PHOTO: Fighting in Lebanon’s Tripoli in June
In Tripoli in northern Lebanon, the death toll from Saturday’s fighting between supporters and opponents of the Assad regime has risen to six, with at least 36 wounded.
A seventh person died of a heart attack while fleeing sniper gunfire.
Seven soldiers are among the injured.
Clashes during the day were followed by heavy shelling overnight, including in areas usually unaffected by the recurrent violence. The firing eased early Sunday but resumed at about 9 a.m.
Snipers were also active Sunday morning throughout the city, including the international highway that links Tripoli to the northern region of Akkar.
Anti-Assad activists in the Sunni-majority Bab al-Tabaneh neighborhood issued a statement threatening to target the Alawi-majority residents of Jabal Mohsen. They demanded that the head of the pro-Assad Arab Democratic Party, Ali Eid, be handed over to authorities.
Eid was charged with aiding the smuggling of a suspect in the August 23 double bombing in Tripoli, which killed more than 40 people, across the border into Syria. He has failed to appear in court for questioning.
Fighters in Jabal Mohsen said in a statement that they will confront any attack against residents and will impose a blockade across Tripoli.

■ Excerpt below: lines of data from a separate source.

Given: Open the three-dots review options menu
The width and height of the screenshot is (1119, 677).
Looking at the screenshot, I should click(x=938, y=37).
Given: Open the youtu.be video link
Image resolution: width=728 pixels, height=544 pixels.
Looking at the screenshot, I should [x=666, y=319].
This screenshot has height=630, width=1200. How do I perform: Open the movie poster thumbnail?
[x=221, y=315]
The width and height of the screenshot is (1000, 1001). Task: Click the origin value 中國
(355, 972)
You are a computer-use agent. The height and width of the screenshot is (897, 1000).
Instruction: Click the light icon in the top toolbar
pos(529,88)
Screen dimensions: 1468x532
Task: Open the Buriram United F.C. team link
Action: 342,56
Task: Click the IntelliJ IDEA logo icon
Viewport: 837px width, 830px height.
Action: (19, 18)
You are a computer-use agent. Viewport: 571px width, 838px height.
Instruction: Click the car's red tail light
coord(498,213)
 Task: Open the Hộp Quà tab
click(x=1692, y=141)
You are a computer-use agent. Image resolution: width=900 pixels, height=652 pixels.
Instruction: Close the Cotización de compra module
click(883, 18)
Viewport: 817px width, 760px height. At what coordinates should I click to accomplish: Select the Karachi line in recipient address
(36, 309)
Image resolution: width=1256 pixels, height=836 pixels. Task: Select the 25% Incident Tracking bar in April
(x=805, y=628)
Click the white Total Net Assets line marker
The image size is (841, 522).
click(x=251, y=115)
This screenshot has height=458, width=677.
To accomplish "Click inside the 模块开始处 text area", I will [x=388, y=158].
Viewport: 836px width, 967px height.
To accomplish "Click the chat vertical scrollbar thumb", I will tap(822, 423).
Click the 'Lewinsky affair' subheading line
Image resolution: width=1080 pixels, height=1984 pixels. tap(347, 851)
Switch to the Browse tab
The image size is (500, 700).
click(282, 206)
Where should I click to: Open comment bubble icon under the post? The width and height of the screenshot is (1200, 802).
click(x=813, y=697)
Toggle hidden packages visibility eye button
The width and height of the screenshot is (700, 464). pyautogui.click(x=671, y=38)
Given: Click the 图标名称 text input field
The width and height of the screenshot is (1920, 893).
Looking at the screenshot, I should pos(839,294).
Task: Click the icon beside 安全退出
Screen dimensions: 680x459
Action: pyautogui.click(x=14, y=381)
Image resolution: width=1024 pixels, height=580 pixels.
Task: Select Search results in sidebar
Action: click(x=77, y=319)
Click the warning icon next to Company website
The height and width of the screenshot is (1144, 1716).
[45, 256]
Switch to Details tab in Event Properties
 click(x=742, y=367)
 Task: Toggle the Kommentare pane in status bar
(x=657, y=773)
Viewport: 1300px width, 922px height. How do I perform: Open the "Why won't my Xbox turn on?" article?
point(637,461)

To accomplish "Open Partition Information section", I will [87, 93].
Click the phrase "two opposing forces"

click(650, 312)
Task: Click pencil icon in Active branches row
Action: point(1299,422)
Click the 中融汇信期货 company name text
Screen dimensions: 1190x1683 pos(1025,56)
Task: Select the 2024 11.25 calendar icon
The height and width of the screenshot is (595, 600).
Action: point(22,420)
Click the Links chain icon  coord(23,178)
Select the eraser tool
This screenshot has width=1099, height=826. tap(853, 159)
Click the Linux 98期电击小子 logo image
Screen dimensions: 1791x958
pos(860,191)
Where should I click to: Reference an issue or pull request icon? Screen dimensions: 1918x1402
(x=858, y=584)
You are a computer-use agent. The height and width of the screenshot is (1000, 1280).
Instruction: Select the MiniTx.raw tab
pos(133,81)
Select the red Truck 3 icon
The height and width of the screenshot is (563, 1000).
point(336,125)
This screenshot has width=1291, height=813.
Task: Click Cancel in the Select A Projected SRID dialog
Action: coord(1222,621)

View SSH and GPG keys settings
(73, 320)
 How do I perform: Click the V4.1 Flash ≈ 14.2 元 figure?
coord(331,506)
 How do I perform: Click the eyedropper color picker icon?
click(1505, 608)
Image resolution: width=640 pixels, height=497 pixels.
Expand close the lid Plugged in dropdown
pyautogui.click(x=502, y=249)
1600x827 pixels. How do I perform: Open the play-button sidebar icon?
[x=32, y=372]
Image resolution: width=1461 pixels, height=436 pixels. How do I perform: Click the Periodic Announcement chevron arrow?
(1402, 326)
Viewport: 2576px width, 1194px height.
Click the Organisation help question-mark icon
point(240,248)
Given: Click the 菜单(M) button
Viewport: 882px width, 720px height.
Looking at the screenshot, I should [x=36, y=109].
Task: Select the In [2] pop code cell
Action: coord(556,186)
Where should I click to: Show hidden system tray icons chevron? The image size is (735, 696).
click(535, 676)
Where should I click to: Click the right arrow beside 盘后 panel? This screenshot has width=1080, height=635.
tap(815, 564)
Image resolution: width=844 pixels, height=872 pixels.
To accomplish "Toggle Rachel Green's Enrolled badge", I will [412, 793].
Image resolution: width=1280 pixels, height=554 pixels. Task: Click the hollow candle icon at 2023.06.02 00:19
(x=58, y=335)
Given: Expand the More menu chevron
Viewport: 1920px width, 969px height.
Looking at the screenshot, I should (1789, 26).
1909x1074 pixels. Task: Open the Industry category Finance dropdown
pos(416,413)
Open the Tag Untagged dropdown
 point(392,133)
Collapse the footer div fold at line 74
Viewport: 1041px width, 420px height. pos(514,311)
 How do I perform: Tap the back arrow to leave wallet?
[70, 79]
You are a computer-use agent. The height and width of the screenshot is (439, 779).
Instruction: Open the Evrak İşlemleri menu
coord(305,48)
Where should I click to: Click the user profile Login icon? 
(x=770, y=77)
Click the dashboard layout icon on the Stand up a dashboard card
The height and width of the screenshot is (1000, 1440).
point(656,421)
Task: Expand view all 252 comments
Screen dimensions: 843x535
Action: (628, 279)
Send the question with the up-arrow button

“Starting Monday, the entire city of Tripoli will be a target for our military operations,” they said, adding that fighters will also target anyone from neighboring districts who attempts to enter the city
Caretaker Interior Minister Marwan Charbel said on Sunday, “The state will strike with an iron fist in Tripoli, installing security [measures] and preventing the situation from deteriorating [in] which innocent citizens pay the price.”
Charbel said that President Michel Sleiman and caretaker Prime Minister Najib Mikati have approved the unification of security forces in Tripoli under the command of the army.